Love is Possible

Love is possible. Without this knowing i am crippled. Without this knowing i am unable to be fully present, to see things as they are –in their suchness. Without this knowing there is no succor from aloneness.
Much is written about love, but words are simply not up to the task. It is as if one were to try to empty the ocean with a sieve –even if it held water it would be too small for the job. Part of this problem, this unwrite-ability about love, has to do with language itself. Whenever we say something, something else is denied. Language, with its vocabulary is rooted in duality; love is not.
Love is an aspect of the ever-present eternal, beyond time.
My relationship with Al, my father, was rocky. In my early years he was distant. Mother used to put my brother, sister, and me to bed before he got home from work. Being pre-boomer folks they held to the notion that children ‘were meant to be seen and not heard.’ There were but few moments in childhood when i actually felt close to him, like the spring day when i was perhaps eight. The wind was up, a breeze full of promise and warm adventure. And somehow i had obtained a kite to fly. And Al, for reasons unknown to me, opted to accompany me on an outing to do just that. He put his finger to his lips, wetting it, then holding it aloft feeling for the coolness that would send a signal to his brain that wind direction was ‘that’ way. How little i knew of physics, brain chemistry, or the scientific method that is so useful in the physical world. I did, however, find his doing so to be instructive –hence the clear memory of his presence towering above me. There was much comfort in his knowingness and strength so rarely experienced by me, especially at such close range.

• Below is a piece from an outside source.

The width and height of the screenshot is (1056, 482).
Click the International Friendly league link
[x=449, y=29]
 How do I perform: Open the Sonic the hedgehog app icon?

I remember other times, when he would angrily say something like, “Come here you little monkey!” Then being grabbed by the arm, spun around, and swatted on the backside with his considerable hand. When i got older, the hand gave up its emptiness for the surer, more long distance punishment of his belt. One time he actually tried this stunt while he was driving and i was in the back seat of his black 4-door 1936 Pontiac sedan. Being predisposed to protect myself, i took defensive action -quickly scrambling up on the shelf in that old Pontiac between the top of the back seat and the rear window, in an attempt to flee the blows. Such were the risks he took, like drinking while driving and cupping his hands to strike a match to light a Phillip Morris cigarette while steering with his knee.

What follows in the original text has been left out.